I have been tasked with putting a document vector model into production. I am an R user, and so my original model is in R. One of the avenues we have is to recreate the code and the models in Python.
I am confused by the Gensim implementation of Doc2vec.
The process that works in R goes like this:
Offline
Word vectors are trained using the functions in the
text2vec
package, namely GloVe or GlobalVectors, on a large corpus This gives me a large Word Vector text file.Before the ML step takes place, the
Doc2Vec
function from theTextTinyR
library is used to turn each piece of text from a smaller, more specific training corpus into a vector. This is not a machine learning step. No model is trained. The Doc2Vec function effectively aggregates the word vectors in the sentence, in the same sense that finding the sum or mean of vectors does, but in a way that preserves information about word order.Various models are then trained on these smaller text corpuses.
Online
- The new text is converted to Document Vectors using the pretrained word vectors.

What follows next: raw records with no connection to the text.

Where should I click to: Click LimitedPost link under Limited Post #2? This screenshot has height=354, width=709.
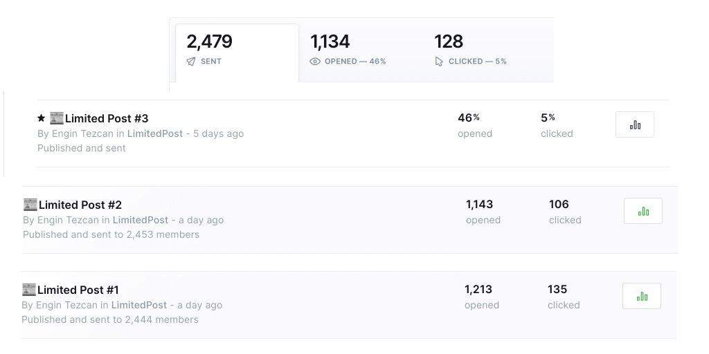[141, 220]
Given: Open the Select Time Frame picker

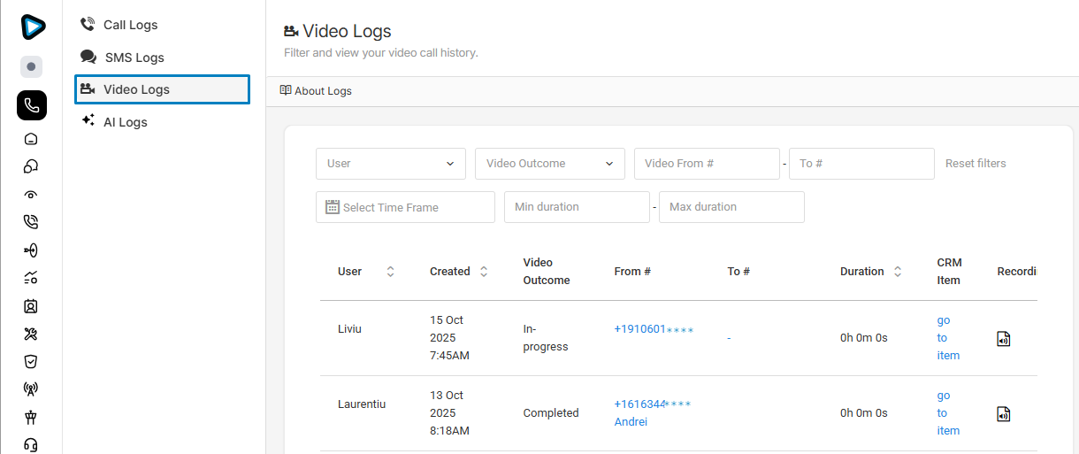Looking at the screenshot, I should pos(405,207).
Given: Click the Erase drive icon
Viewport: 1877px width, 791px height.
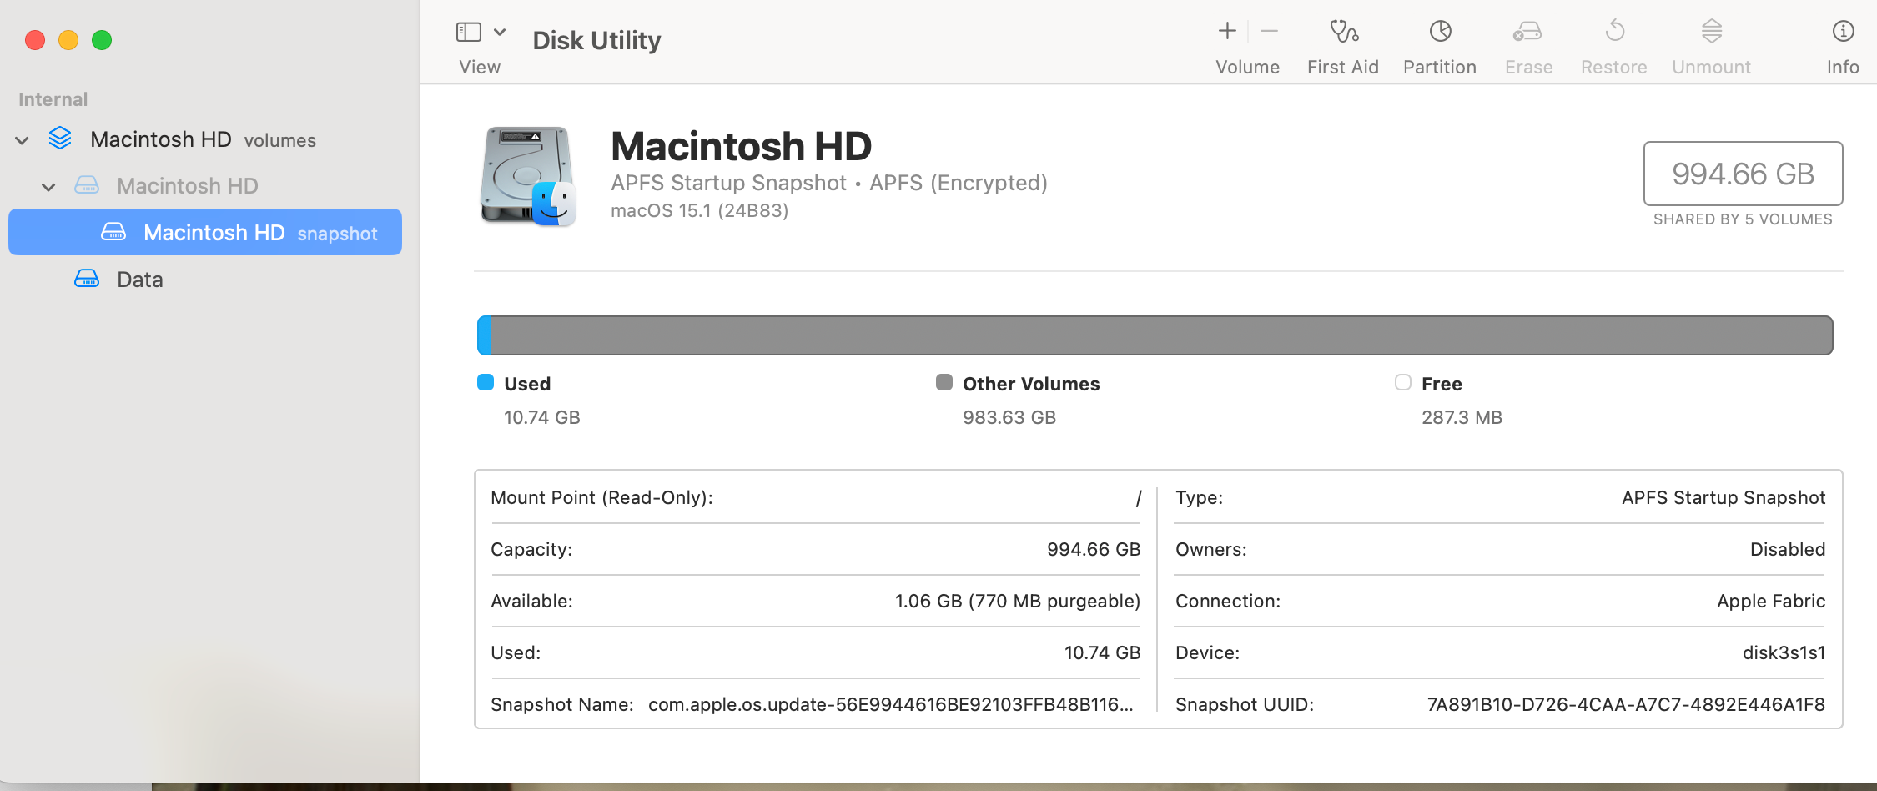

- The Document Vectors are fed into the pretrained model to obtain the output classification.
The example code I have found for Gensim appears to be a radical departure from this.
It appears in gensim
that Doc vectors are a separate class of model from word vectors that you can train. It seems in some cases, the word vectors and doc vectors are all trained at once. Here are some examples from tutorials and stackoverflow answers:
https://medium.com/@mishra.thedeepak/doc2vec-simple-implementation-example-df2afbbfbad5
How to use Gensim doc2vec with pre-trained word vectors?
How to load pre-trained model with in gensim and train doc2vec with it?
gensim(1.0.1) Doc2Vec with google pretrained vectors
So my questions are these:
Is the gensim implementation of Doc2Vec fundamentally different from the TextTinyR implementation?
Or is the gensim doc2vec model basically just encapsulating the word2vec model and the doc2vec process into a single object?
Is there anything else I'm missing about the process?